During the desperate days of the Battle of Britain, hundreds of Americans crossed the border into Canada to enlist with the Royal Canadian Air Force. Knowingly breaking the law, but with the tacit approval of the then still officially neutral United States Government, they volunteered to fight the Nazis.
John Gillespie Magee, Jr., was one such American. Born in Shanghai, China, in 1922 to an English mother and a Scottish-Irish-American father, Magee was 18 years old when he entered flight training. Within the year, he was sent to England and posted to the newly formed No 412 Fighter Squadron, RCAF, which was activated at Digby, England, on 30 June 1941. He was qualified on and flew the Supermarine Spitfire.
Flying fighter sweeps over France and air defense over England against the German Luftwaffe, he rose to the rank of Pilot Officer.
On 3 September 1941, Magee flew a high altitude (30,000 feet) test flight in a newer model of the Spitfire V. As he orbited and climbed upward, he was struck with the inspiration of a poem — “To touch the face of God.”

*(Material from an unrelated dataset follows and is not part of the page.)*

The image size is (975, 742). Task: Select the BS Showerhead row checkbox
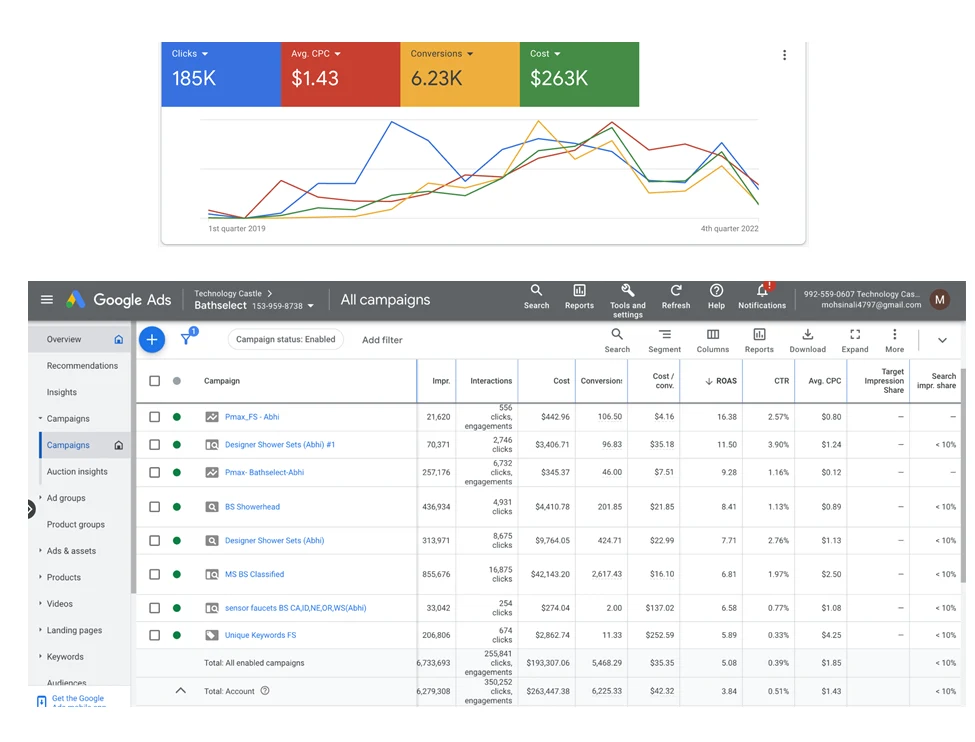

Once back on the ground, he wrote a letter to his parents. In it he commented, “I am enclosing a verse I wrote the other day. It started at 30,000 feet, and was finished soon after I landed.” On the back of the letter, he jotted down his poem, ‘High Flight.’
Just three months later, on 11 December 1941 (and only three days after the US entered the war), Pilot Officer John Gillespie Magee, Jr., was killed. The Spitfire V he was flying, VZ-H, collided with an Oxford Trainer from Cranwell Airfield. The mid-air happened over the village of Roxholm which lies between RAF Cranwell and RAF Digby, in the county of Lincolnshire at about 400 feet AGL at 11:30. John was descending in the clouds. At the enquiry a farmer testified that he saw the Spitfire pilot struggle to push back the canopy. The pilot, he said, finally stood up to jump from the plane. John, however, was too close to the ground for his parachute to open and he was killed instantly. He was 19 years old.
– Quoted from ‘Great Aviation Quotes‘
This poem has been the inspiration for countless pilots in the just over 100 years that powered flight has been in existence. Its verses beautifully capture the limitless joy of dancing your aeroplane among the clouds; indeed, I personally have ‘done a hundred things You have not dreamed of ‘ up there in the sky. I know what this feels like; that poem could have been written from my own heart (except that I don’t ‘do’ poetry!)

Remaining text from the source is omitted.